Using a random long to generate random doubles

Question

I'm implementing my own random number generator, and the algorithm I'm using naturally gives me a nextLong() method. However, using this core method, I need to implement the other standard methods, such as nextLong(long), nextInt(), nextDouble(), and so on, in terms of nextLong(). For example:

public long nextLong(long n) {
    long bits, val;
    do {
        bits = (nextLong() << 1) >>> 1;
        val = bits % n;
    } while (bits - val + n - 1 < 0L);
    return val;
}

public int nextInt() {
    return (int)nextLong();
}

How can I implement nextDouble?

Answer 1

Don't know what the purpose of doing it yourself is, but you could just do it the same way the built-in Random class does it for nextDouble(), as described in the javadoc:

The method nextDouble is implemented by class Random as if by:

public double nextDouble() {
    return (((long)next(26) << 27) + next(27))
      / (double)(1L << 53);
}

Since you don't have an int next(int bits) method, but you do have a nextLong() method, use the fact that ((long)next(26) << 27) + next(27) is equivalent to next(53). It was done the long way because the next(int) method returns an int, i.e. max. 32 bits.

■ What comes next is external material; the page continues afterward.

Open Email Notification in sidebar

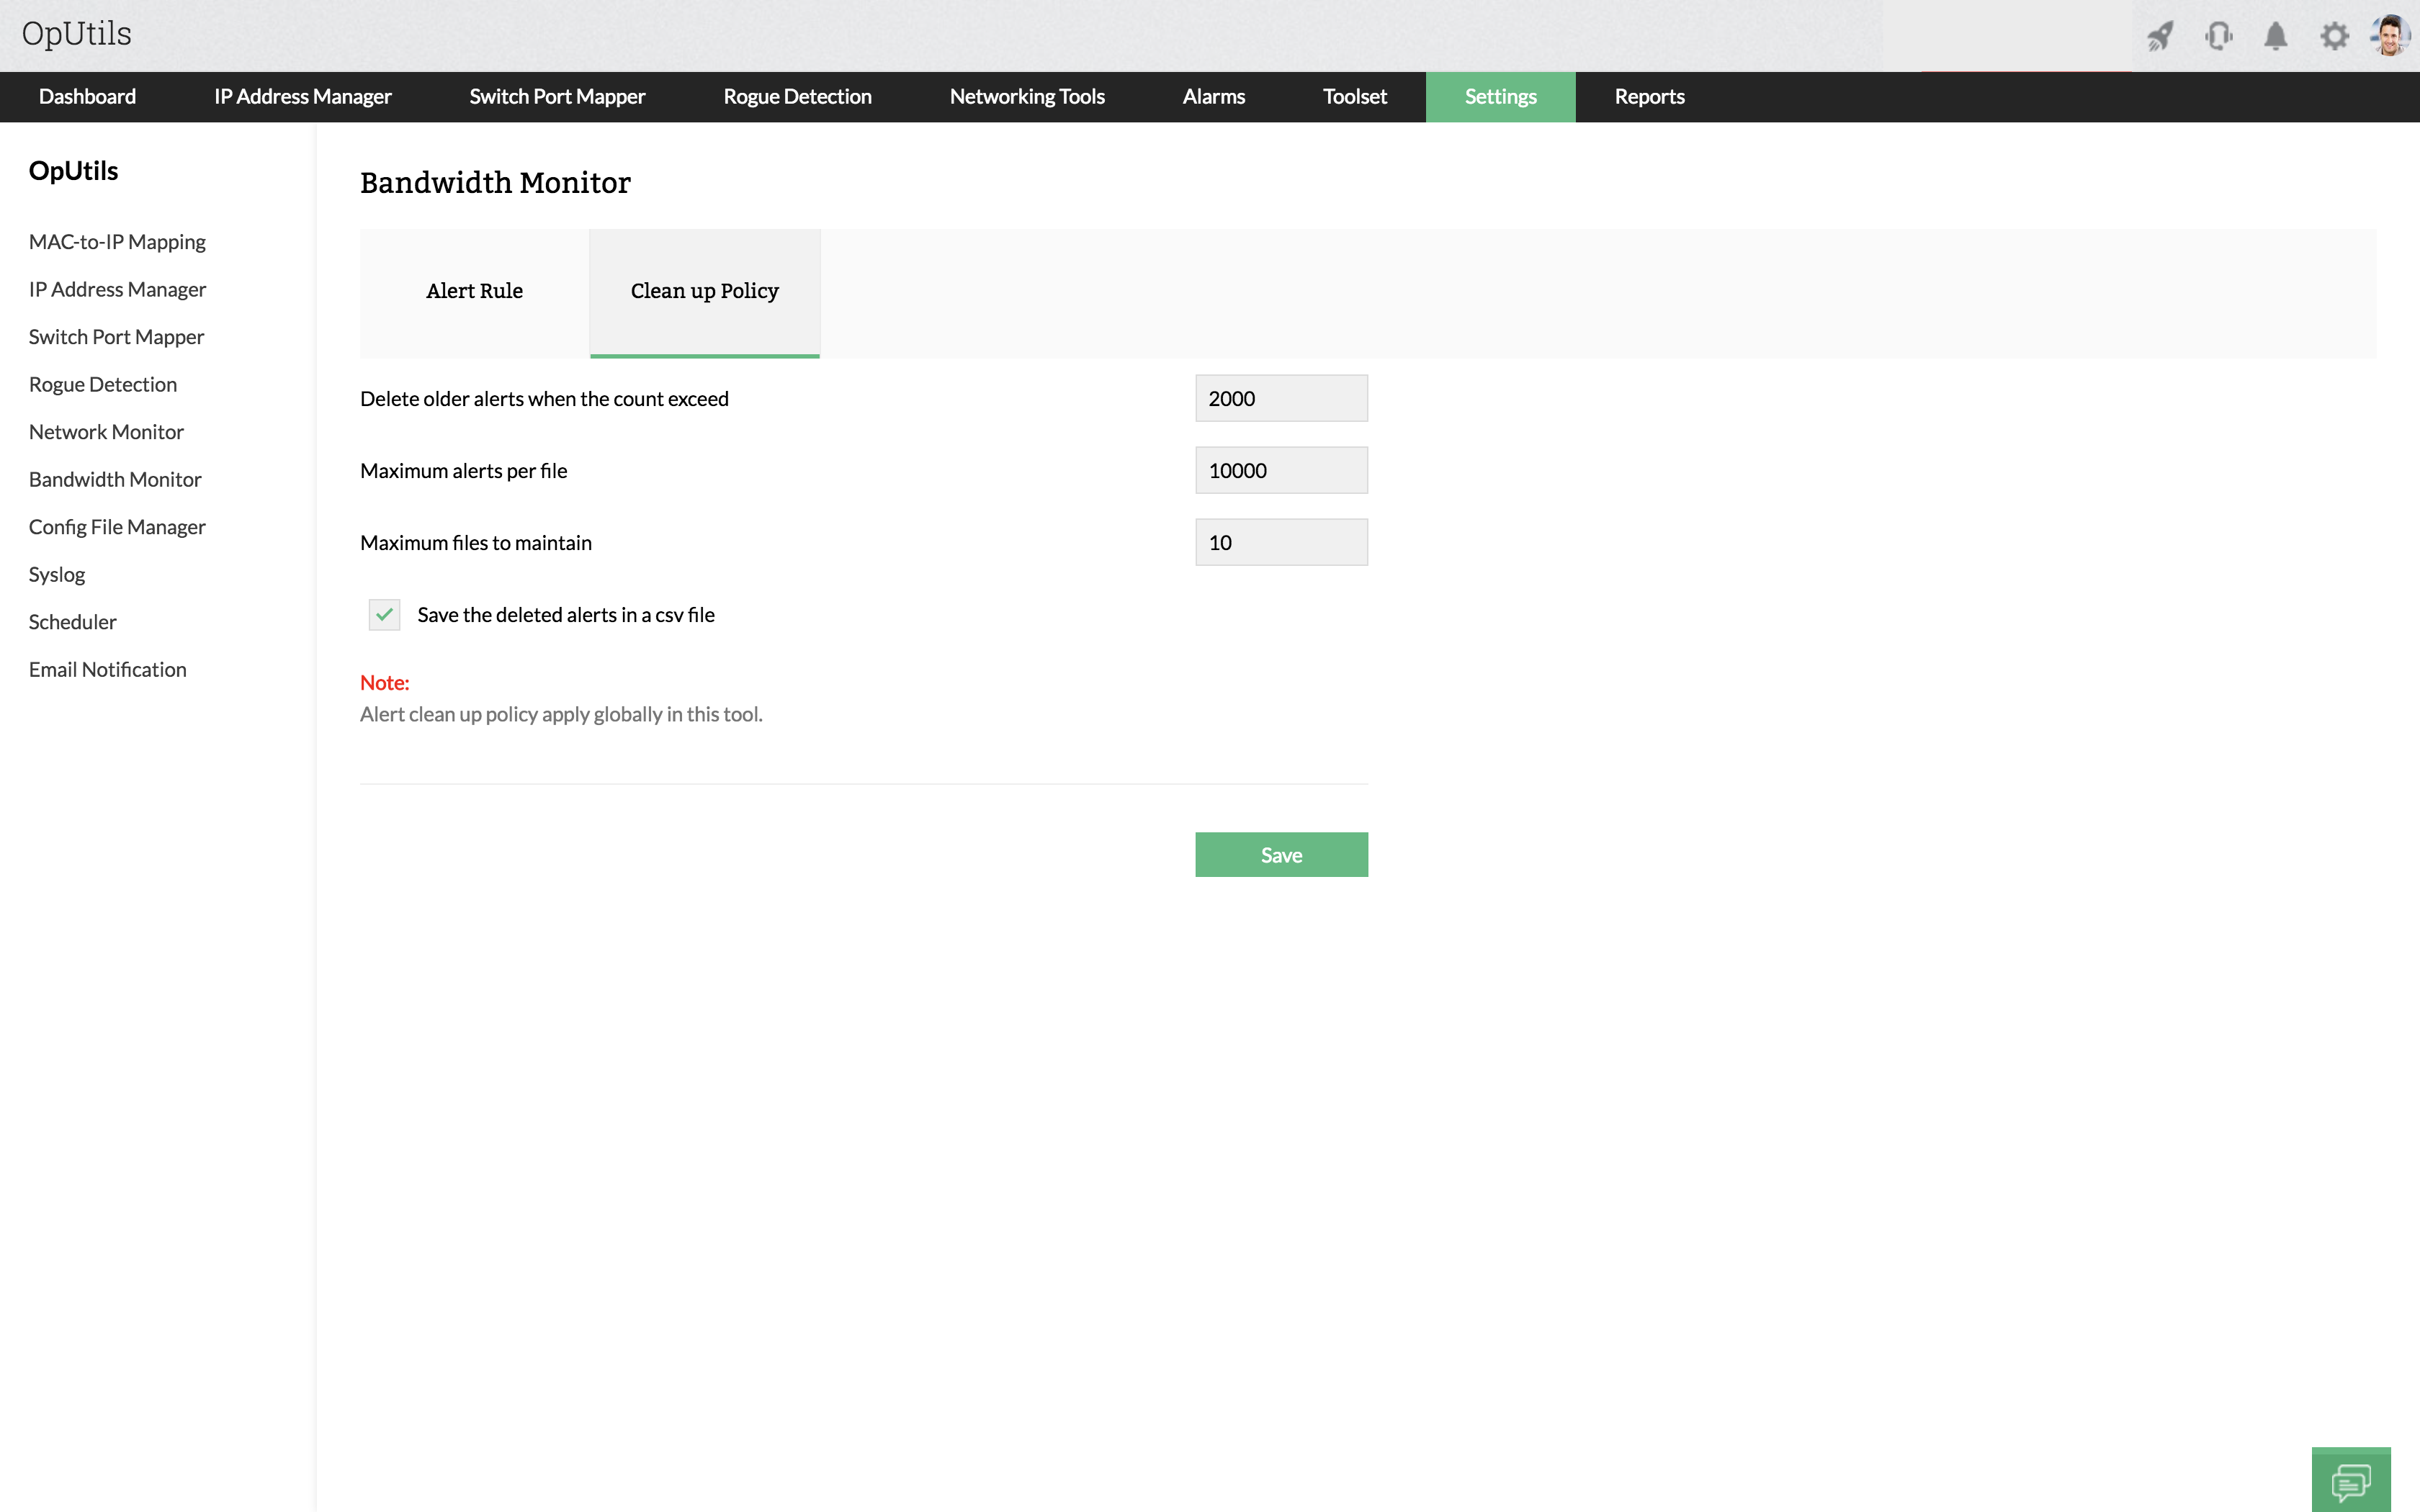tap(107, 669)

To get 53 bits from a long, you can use either the low or high 53 bits, your choice:

long low53 = nextLong() & ((1L << 53) - 1);
long high53 = nextLong() >>> (64 - 53);

So, your code would be:

private static final double DOUBLE_UNIT = 0x1.0p-53; // 1.0 / (1L << 53)
public double nextDouble() {
    return (nextLong() >>> (64 - 53)) * DOUBLE_UNIT;
}

The DOUBLE_UNIT stuff is how Random actually does it internally, because multiplication is faster than division, e.g. see Floating point division vs floating point multiplication.